La cible des soins préventifs est l’espèce tout entière, les conseils hygiéno-diététiques sont inchangés depuis l’aube de la médecine pour tous les Homo Sapiens : limiter les apports caloriques, éviter les toxiques et faire de l’exercice.
Les soins curatifs ont un niveau populationnel, car ils reposent sur des protocoles établis par des échantillonnages cliniques différents selon les cultures et les peuples. Ils sont ensuite appliqués à tous les patients répondant aux critères de l’échantillon. Ils peuvent s’affiner progressivement pour des sous-groupes sans pouvoir atteindre une individualisation optimale.
Enfin, les soins palliatifs sont les seuls de niveau strictement individuel, puisqu’ils abandonnent les règles préventives et les protocoles curatifs pour concentrer toute l’attention sur le bien-être du patient.
Avec les progrès de la communication, la prévention peut se passer des médecins dont nul n’a plus besoin pour savoir que les vaccins sont indispensables, que le tabac est dangereux ou que les sucres sont nocifs. Les soins palliatifs peuvent aussi se passer de la biomédecine, puisque le seul protocole est celui de l’empathie maximale assortie d’une quantité variable de morphine. Seuls les soins curatifs restent une exclusivité médicale.
Mais dans le domaine du soin, les grands concepts sont difficiles à délimiter. Dans la réalité, chacun, soignant ou patient, ne cesse d’abolir les frontières avec un acharnement émouvant.

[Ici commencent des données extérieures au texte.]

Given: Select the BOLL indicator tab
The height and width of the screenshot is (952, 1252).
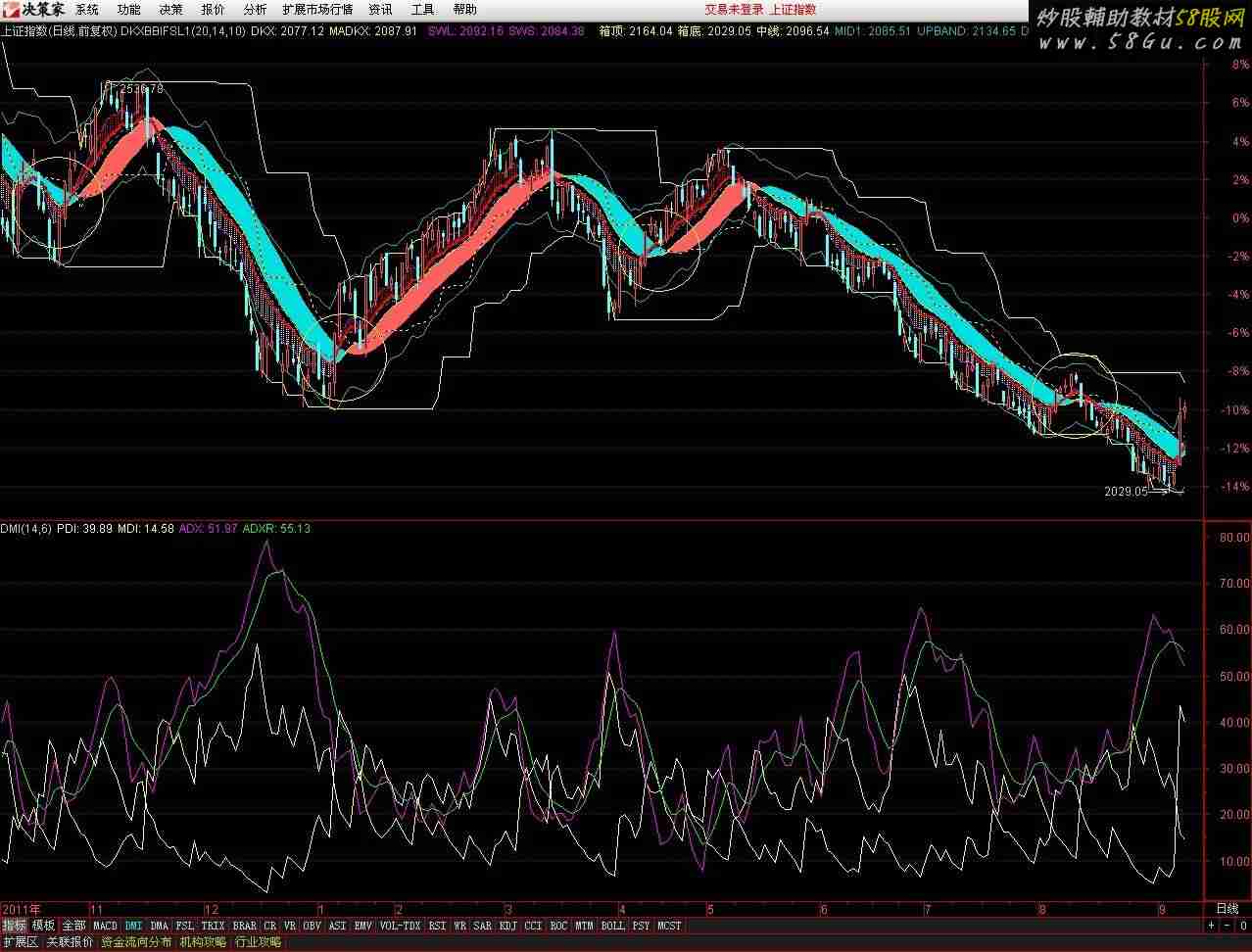Looking at the screenshot, I should [x=612, y=926].
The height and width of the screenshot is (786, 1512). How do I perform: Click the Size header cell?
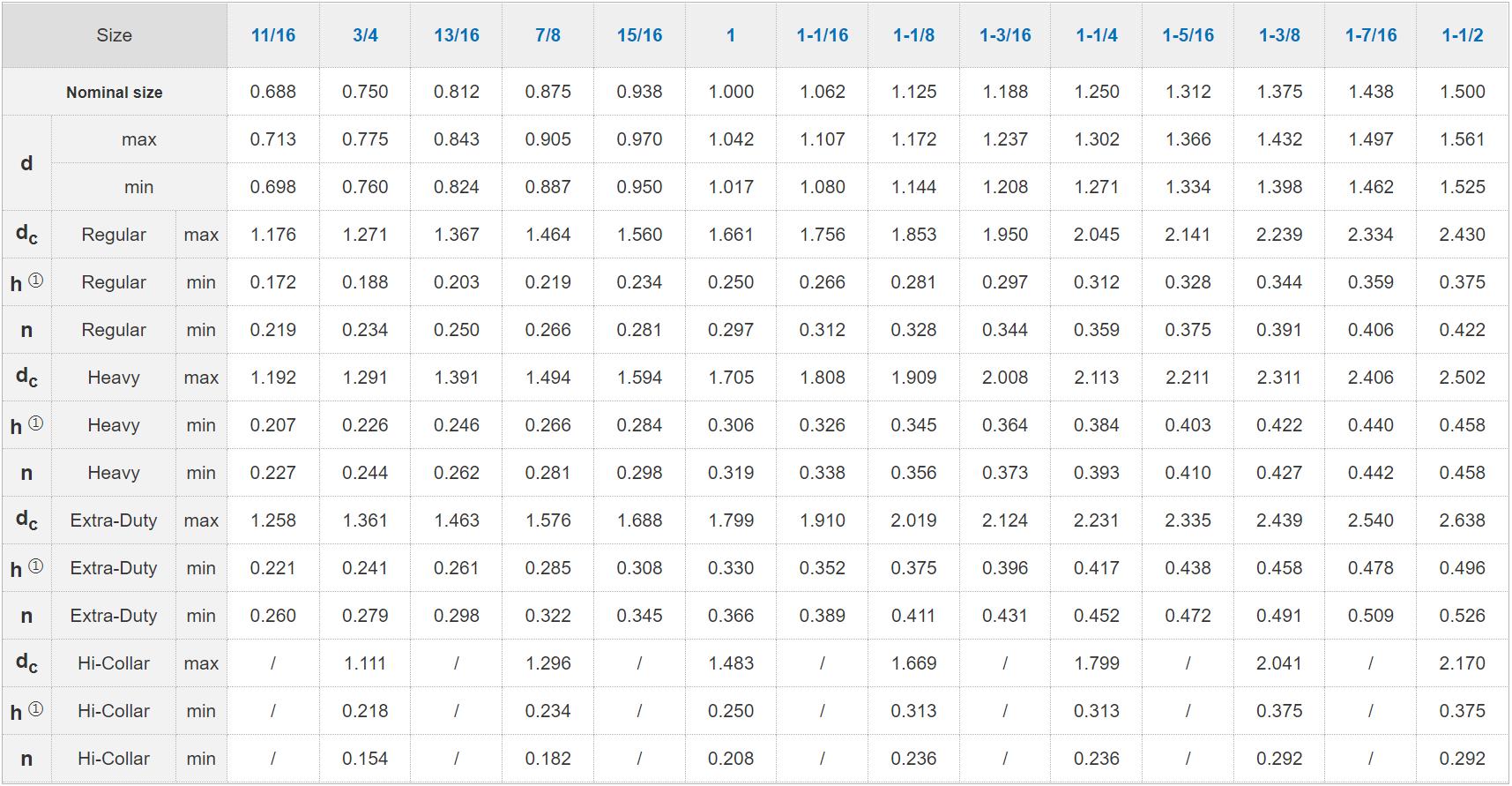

Une personne qui refuse un protocole curatif est parfois malmenée, mais elle devient choyée dès qu’elle est admise en soins palliatifs. La césure est aussi nette dans l’autre sens : si elle réintègre un protocole, elle y perdra en caresses. Le patient doit mourir pour que sa personne devienne plus importante que sa maladie.
Chaque jour, des patients en service de soins palliatifs sont envoyées en urgence dans un autre service suite à un résultat d’analyse dont nul ne se demande pourquoi elle a été pratiquée. Plusieurs dépistages de cancers sont encore régulièrement réalisés chez des patients dont l’espérance de vie est négligeable, conduisant parfois à réintégrer un protocole de soin.
On pourrait arguer qu’un nouveau protocole, à défaut d’améliorer la qualité de vie, en améliore la quantité, mais il n’en est rien : nombre de cancers ont une meilleure survie en palliatif qu’en curatif et encore meilleure à la maison qu’en milieu palliatif. Avantage de la caresse sur le protocole.
Ces alternances grotesques entre palliatif et curatif font oublier que le préventif reste longtemps la meilleure option. La marche, par exemple, peut, jusqu’au bout, améliorer l’insuffisance cardiaque et bien d’autres insuffisances.
Ne blâmons pas trop les médecins de ce grand désordre du soin ; ils ne sont ni programmés ni payés pour entretenir le rêve intime de chacun de mourir debout ou sous un flot de caresses.